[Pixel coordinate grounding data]
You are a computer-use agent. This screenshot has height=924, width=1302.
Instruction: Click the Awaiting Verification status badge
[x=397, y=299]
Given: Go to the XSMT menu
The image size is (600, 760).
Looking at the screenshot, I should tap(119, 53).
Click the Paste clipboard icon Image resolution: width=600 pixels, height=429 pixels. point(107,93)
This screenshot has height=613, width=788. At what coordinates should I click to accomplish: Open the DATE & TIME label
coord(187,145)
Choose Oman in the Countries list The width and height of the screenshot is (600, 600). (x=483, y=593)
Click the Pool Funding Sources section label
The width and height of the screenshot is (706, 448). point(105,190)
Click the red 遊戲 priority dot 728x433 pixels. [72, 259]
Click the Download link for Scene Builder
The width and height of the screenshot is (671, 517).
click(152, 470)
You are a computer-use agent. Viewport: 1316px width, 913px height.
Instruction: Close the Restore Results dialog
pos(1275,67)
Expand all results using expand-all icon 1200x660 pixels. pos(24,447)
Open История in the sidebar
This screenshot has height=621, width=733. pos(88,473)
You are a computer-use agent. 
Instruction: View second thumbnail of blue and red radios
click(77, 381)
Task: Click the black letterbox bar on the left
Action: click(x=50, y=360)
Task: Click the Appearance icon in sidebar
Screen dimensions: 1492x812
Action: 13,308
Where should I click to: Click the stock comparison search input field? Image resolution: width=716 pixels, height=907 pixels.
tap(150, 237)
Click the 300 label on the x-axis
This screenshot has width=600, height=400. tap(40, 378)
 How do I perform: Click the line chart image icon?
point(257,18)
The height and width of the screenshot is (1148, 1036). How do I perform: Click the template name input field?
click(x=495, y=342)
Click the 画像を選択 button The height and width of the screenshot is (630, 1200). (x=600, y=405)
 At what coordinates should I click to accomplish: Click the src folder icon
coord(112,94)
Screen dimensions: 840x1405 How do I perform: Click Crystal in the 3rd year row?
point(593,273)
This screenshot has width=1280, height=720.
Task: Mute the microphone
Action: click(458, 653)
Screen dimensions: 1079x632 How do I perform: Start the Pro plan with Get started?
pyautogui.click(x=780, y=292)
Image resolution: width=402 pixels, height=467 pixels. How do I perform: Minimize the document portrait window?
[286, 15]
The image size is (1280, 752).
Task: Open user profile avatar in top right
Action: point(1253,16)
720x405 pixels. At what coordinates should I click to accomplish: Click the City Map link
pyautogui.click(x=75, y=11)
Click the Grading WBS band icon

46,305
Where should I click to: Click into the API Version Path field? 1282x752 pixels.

> WHAT YOU WILL DO: Output only an exact transcription of the lines above from the one with "You are a computer-use agent. Viewport: 1316px" up to and including the one with "Click the 画像を選択".

> SOLUTION FOR THIS TASK:
You are a computer-use agent. Viewport: 1316px width, 913px height.
Instruction: Close the Restore Results dialog
pos(1275,67)
Expand all results using expand-all icon 1200x660 pixels. pos(24,447)
Open История in the sidebar
This screenshot has height=621, width=733. pos(88,473)
You are a computer-use agent. 
Instruction: View second thumbnail of blue and red radios
click(77, 381)
Task: Click the black letterbox bar on the left
Action: click(x=50, y=360)
Task: Click the Appearance icon in sidebar
Screen dimensions: 1492x812
Action: 13,308
Where should I click to: Click the stock comparison search input field? Image resolution: width=716 pixels, height=907 pixels.
tap(150, 237)
Click the 300 label on the x-axis
This screenshot has width=600, height=400. tap(40, 378)
 How do I perform: Click the line chart image icon?
point(257,18)
The height and width of the screenshot is (1148, 1036). How do I perform: Click the template name input field?
click(x=495, y=342)
Click the 画像を選択 button The height and width of the screenshot is (630, 1200). (x=600, y=405)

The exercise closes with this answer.